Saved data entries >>

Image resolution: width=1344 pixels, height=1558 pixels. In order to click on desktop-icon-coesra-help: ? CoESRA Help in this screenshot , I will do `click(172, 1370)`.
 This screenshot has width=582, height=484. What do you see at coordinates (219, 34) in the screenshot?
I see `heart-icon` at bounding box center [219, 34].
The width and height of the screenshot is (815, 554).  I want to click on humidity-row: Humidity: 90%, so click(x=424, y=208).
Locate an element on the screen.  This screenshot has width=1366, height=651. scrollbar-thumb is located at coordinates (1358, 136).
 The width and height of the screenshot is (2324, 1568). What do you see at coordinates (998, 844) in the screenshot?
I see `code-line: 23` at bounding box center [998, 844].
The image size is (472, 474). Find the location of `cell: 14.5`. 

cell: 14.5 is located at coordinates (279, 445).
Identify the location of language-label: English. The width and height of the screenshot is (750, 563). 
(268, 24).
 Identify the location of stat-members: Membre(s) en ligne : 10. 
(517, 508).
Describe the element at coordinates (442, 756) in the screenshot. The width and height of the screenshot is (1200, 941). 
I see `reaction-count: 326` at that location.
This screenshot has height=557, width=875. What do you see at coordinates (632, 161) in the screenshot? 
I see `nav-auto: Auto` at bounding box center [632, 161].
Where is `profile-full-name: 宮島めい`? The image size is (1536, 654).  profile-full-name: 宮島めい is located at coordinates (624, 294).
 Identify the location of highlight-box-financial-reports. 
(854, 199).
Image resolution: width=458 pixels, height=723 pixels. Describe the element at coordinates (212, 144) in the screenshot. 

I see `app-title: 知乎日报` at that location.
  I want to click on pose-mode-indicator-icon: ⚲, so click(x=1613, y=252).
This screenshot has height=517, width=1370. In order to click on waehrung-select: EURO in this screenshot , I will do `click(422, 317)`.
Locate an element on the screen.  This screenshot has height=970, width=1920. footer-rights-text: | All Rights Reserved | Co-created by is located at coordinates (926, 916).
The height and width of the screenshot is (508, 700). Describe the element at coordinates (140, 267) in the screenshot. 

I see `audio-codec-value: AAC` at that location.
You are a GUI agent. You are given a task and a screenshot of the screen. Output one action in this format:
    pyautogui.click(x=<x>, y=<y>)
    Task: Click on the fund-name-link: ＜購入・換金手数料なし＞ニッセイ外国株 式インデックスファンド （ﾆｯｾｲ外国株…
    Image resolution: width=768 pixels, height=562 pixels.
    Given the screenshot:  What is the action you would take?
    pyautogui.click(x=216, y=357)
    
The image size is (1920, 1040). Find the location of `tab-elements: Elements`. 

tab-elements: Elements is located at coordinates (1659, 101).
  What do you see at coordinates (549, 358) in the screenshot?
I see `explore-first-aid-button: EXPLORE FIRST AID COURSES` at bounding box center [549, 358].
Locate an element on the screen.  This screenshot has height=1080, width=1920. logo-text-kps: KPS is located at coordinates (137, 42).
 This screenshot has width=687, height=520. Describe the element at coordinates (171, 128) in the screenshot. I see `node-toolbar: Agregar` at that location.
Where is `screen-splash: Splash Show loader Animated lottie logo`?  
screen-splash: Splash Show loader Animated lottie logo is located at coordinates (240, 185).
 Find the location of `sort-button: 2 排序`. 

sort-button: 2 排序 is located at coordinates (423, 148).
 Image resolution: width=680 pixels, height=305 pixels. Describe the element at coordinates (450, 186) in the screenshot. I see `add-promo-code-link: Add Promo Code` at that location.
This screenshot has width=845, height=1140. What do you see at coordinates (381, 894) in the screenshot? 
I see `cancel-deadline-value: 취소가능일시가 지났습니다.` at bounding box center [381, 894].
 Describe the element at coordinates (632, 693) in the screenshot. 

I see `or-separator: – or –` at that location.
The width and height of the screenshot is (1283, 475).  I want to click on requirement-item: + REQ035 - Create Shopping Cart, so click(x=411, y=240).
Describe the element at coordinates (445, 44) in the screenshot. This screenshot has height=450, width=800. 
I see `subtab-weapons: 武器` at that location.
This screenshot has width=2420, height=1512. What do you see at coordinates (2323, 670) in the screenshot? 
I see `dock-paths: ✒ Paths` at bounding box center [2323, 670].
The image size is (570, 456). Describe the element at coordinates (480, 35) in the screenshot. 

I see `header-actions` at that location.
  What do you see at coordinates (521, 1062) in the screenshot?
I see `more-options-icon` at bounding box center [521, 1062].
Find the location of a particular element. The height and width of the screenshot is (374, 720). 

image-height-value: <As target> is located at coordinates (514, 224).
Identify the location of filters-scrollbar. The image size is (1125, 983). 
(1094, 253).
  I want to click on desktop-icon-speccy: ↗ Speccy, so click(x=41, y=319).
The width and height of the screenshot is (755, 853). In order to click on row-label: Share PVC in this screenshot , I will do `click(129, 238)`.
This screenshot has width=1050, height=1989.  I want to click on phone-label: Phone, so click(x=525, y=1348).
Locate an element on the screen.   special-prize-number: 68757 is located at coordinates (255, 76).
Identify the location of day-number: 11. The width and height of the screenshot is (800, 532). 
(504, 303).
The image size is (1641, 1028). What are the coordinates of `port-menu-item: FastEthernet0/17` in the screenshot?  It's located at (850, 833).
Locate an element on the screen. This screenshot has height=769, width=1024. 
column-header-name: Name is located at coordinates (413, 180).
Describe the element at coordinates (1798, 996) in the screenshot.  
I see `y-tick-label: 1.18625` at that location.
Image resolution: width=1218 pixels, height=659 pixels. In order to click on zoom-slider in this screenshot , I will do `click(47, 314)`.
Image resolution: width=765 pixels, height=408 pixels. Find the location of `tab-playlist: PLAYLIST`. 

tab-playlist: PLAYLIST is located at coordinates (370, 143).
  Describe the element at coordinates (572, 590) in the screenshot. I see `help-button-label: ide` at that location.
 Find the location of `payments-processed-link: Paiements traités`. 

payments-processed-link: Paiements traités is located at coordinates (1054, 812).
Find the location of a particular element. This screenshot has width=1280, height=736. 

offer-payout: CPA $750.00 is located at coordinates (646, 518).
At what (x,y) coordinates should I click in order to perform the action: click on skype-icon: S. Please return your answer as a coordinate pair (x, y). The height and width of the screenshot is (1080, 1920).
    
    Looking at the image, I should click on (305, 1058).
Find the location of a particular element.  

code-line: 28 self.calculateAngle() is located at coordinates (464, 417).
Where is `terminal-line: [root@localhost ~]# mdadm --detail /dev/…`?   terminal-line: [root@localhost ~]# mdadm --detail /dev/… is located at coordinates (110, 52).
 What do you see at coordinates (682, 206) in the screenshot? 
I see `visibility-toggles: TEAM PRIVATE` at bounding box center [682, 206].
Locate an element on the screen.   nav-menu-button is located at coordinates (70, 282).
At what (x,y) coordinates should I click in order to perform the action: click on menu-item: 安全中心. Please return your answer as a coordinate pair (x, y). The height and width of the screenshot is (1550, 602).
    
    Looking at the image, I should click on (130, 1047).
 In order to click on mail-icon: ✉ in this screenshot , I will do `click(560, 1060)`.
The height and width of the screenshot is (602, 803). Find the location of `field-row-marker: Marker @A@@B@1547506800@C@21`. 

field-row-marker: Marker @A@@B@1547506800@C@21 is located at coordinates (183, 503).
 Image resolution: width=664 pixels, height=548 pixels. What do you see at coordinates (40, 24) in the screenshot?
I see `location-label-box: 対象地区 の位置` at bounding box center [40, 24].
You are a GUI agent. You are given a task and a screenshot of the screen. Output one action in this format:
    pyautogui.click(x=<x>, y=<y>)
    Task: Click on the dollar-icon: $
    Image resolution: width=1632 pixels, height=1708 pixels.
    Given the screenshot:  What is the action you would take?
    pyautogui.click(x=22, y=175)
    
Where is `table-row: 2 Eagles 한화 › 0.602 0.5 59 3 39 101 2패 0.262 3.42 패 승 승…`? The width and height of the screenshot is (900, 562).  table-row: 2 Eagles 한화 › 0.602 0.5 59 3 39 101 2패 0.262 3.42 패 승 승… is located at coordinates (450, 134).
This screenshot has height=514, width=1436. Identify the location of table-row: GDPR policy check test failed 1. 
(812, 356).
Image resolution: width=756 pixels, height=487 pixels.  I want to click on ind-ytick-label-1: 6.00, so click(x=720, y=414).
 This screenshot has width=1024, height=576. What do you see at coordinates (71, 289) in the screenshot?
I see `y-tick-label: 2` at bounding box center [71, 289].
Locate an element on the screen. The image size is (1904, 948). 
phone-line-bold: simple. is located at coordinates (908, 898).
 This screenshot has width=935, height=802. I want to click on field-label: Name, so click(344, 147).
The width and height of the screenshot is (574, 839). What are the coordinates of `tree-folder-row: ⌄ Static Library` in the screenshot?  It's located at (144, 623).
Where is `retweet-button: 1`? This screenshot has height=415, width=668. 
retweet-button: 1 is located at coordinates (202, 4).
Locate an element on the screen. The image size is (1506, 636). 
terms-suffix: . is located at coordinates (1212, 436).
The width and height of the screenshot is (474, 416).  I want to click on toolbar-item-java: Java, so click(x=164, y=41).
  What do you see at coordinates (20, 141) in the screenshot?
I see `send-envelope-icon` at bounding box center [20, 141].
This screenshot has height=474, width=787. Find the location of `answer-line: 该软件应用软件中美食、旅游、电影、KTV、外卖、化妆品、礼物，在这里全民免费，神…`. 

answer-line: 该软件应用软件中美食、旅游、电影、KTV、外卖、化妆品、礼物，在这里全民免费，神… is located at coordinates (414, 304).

Problem statement >> Show every line of the records above that contains the string "loader", matching case exactly.

Response area >>
Where is `screen-splash: Splash Show loader Animated lottie logo`?  
screen-splash: Splash Show loader Animated lottie logo is located at coordinates (240, 185).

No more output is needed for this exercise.